▶ _TRECHO DO DOCUMENTO_:
★ ★ ★
Dentro do modelo de desenvolvimento brasileiro — marcado por instabilidade fiscal, orçamentária e política, além da complexidade burocrática — há obras que levam décadas para serem concluídas. O Contorno de Jacaraípe é um desses casos: um investimento que atravessou mais de 30 anos e que, agora, finalmente se aproxima da conclusão – marcada para esse semestre de 2025.
Na origem, a obra foi idealizada pelo ex-prefeito da Serra, João Batista da Motta, e teve início em seu último mandato (1993–1996). Originalmente, ela atendia a uma visão estratégica de Motta, que enxergava Laranjeiras como um ponto de centralidade urbana para o município — por estar localizada em uma posição geográfica intermediária entre a Serra Sede, o Complexo de Tubarão, Vitória e o litoral.
Nesse contexto, a proposta era conectar o arranjo produtivo circunvizinho a Laranjeiras — impulsionado pelo crescimento do Civit II — à região norte do Espírito Santo, por meio de uma via que contornasse o perímetro litorâneo. O objetivo era evitar o estrangulamento do litoral de Jacaraípe, preservando suas características turísticas e paisagísticas. Assim, a nova rodovia surgiria como uma alternativa estratégica à ES-010, de perfil mais doméstico e turístico, e também à BR-101, que acabou isolando Jacaraípe do principal eixo logístico rodoviário do Estado.
Leia também

Concepção e Primeira Fase da Obra
Ainda no segundo mandato de Motta, o Contorno de Jacaraípe começou a sair do papel — da forma que era possível diante de um cenário nacional marcado por instabilidade, hiperinflação e fortes incertezas federativas. Motta reunia diversos predicados, entre eles a habilidade de articular recursos junto ao governo federal. Foi assim que conseguiu viabilizar o início da obra, com aportes vindos de Brasília.

Ainda na década de 1990, foi construído o primeiro trecho do contorno, ligando a Avenida Talma Ribeiro Rodrigues — nas imediações onde hoje funciona o Terminal de Jacaraípe (ainda inexistente na época) — até o bairro Lagoa de Jacaraípe, já na porção oeste do distrito, fazendo divisa com a Lagoa Juara e as áreas de eucaliptos da Suzano.
★ ★ ★
▶ _LINHAS FORNECIDAS_:
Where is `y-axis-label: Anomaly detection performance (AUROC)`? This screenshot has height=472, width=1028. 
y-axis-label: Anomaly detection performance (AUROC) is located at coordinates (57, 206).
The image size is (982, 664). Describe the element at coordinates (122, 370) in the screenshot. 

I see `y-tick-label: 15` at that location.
★ ★ ★
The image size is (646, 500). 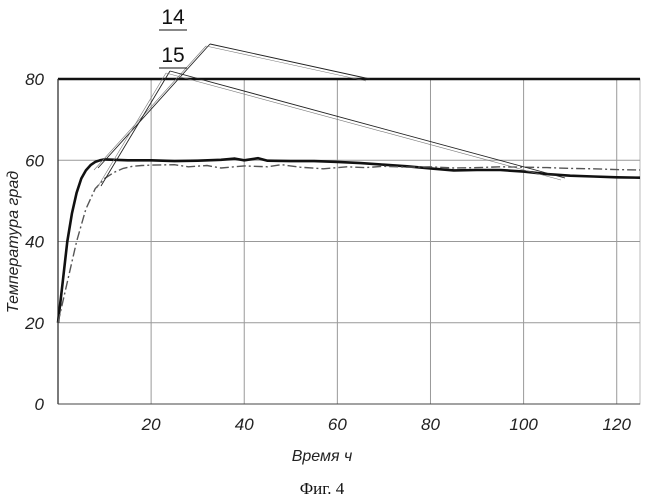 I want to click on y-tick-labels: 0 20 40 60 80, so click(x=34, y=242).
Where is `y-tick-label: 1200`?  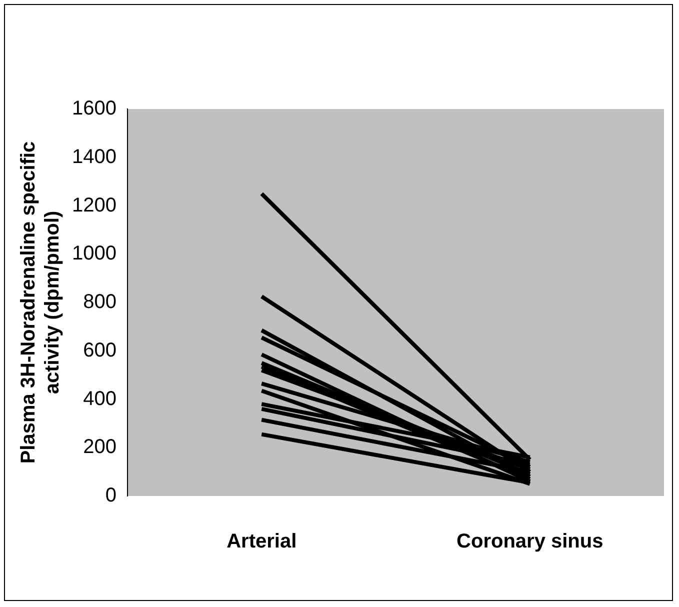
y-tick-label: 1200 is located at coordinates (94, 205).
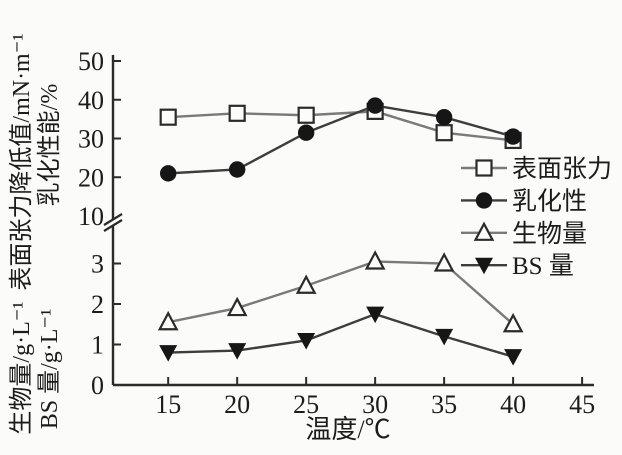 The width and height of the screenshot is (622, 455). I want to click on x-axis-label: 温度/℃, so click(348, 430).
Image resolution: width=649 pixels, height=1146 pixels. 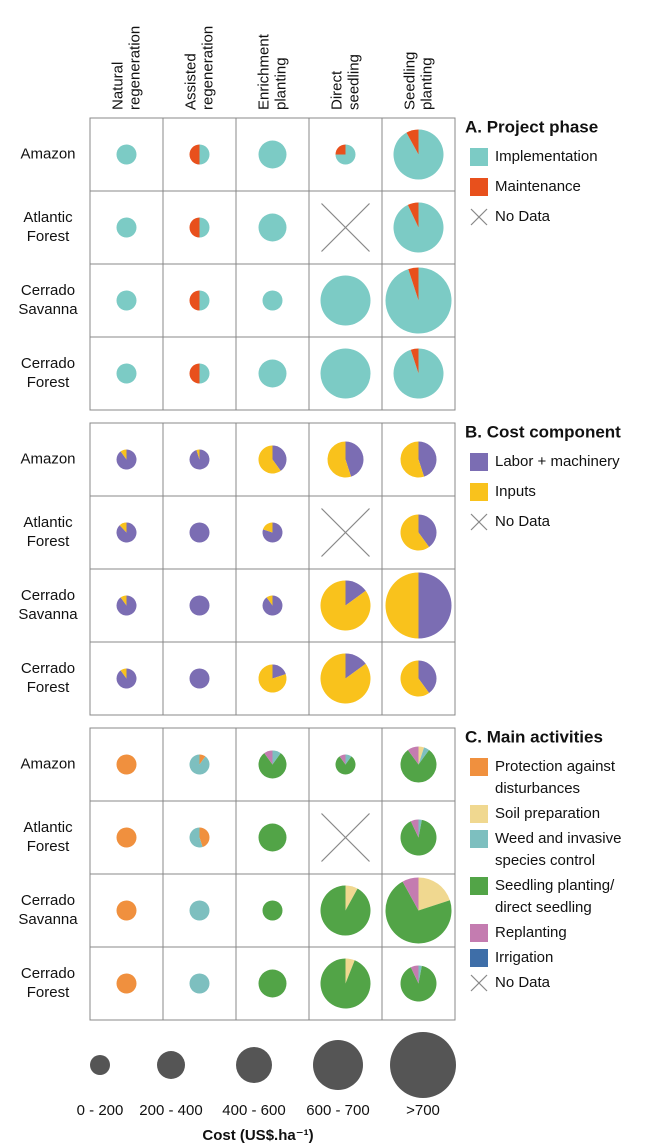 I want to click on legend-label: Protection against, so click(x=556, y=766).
★ ★ ★
▶ _OBJETIVO DA TAREFA_:
Repita, sem mudar nada, a parte do texto sobre o Contorno de Jacaraípe que vai de "Leia também" a "vindos de Brasília.".

▶ _RESPOSTA À TAREFA_:
Leia também

Concepção e Primeira Fase da Obra
Ainda no segundo mandato de Motta, o Contorno de Jacaraípe começou a sair do papel — da forma que era possível diante de um cenário nacional marcado por instabilidade, hiperinflação e fortes incertezas federativas. Motta reunia diversos predicados, entre eles a habilidade de articular recursos junto ao governo federal. Foi assim que conseguiu viabilizar o início da obra, com aportes vindos de Brasília.